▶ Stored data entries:

^^^^^^^^^^^^^^^^

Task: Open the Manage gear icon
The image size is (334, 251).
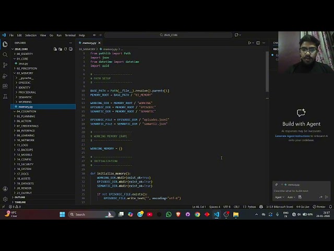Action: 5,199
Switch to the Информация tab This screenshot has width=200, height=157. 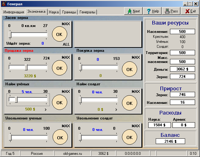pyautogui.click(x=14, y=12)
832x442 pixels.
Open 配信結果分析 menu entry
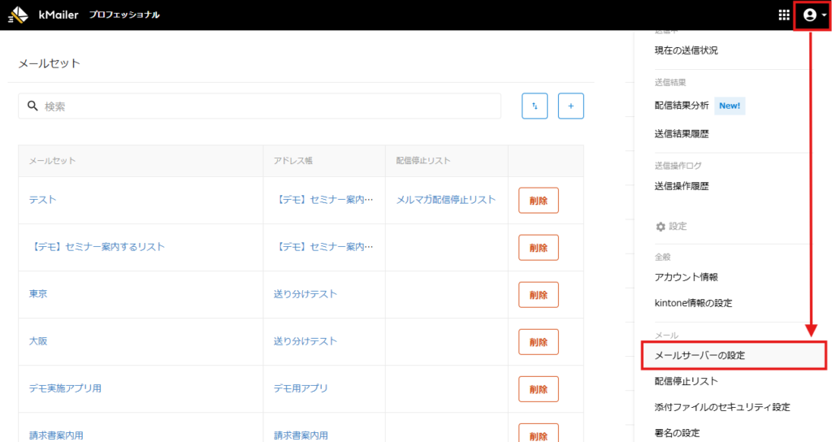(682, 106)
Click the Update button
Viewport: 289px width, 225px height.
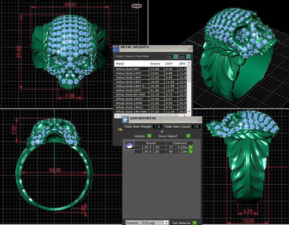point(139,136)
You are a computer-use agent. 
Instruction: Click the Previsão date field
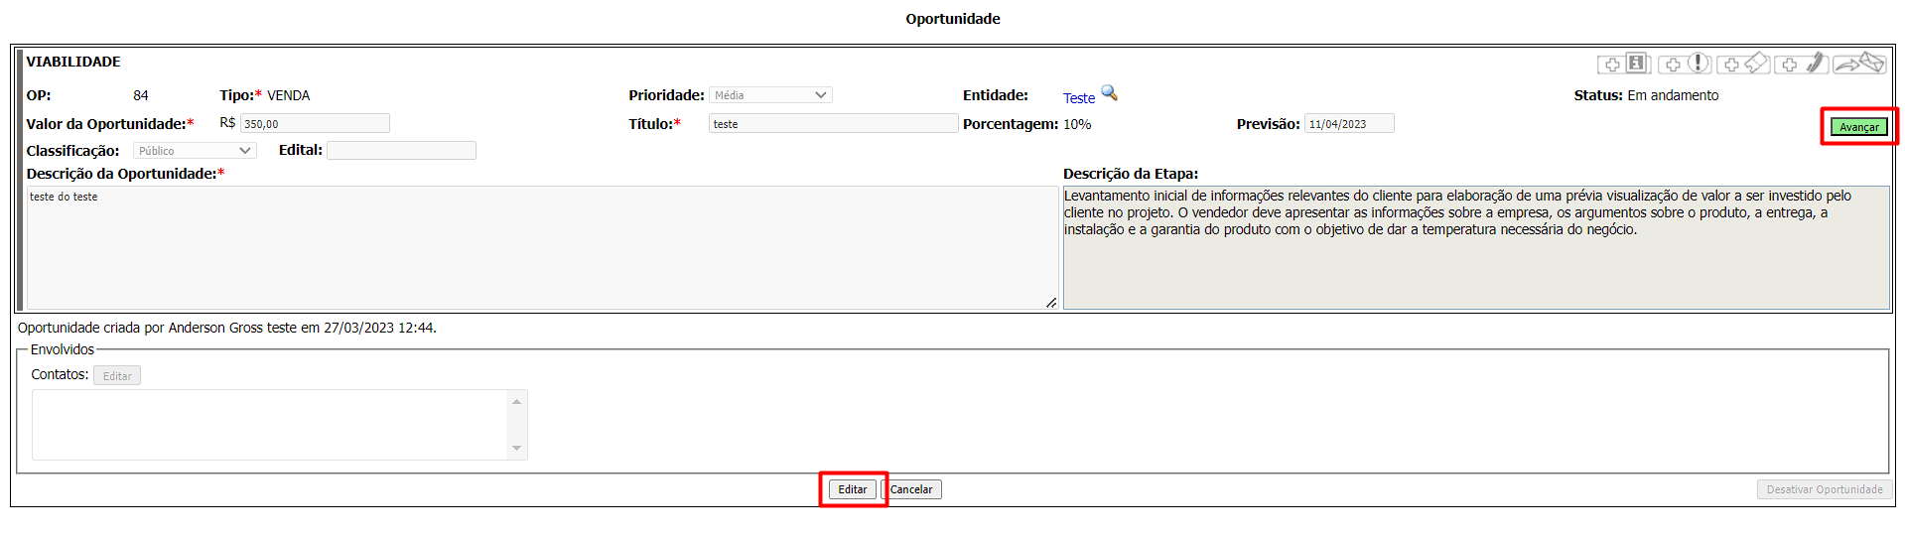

^^^^^^^^^^^^^^^^

▶ Activity: Write out, word for word, the lines running from the one containing "You are a computer-use agent." to the end of the data above; the pictures are to be left out.

▶ Completed exercise:
You are a computer-use agent. 
Instruction: Click the Previsão date field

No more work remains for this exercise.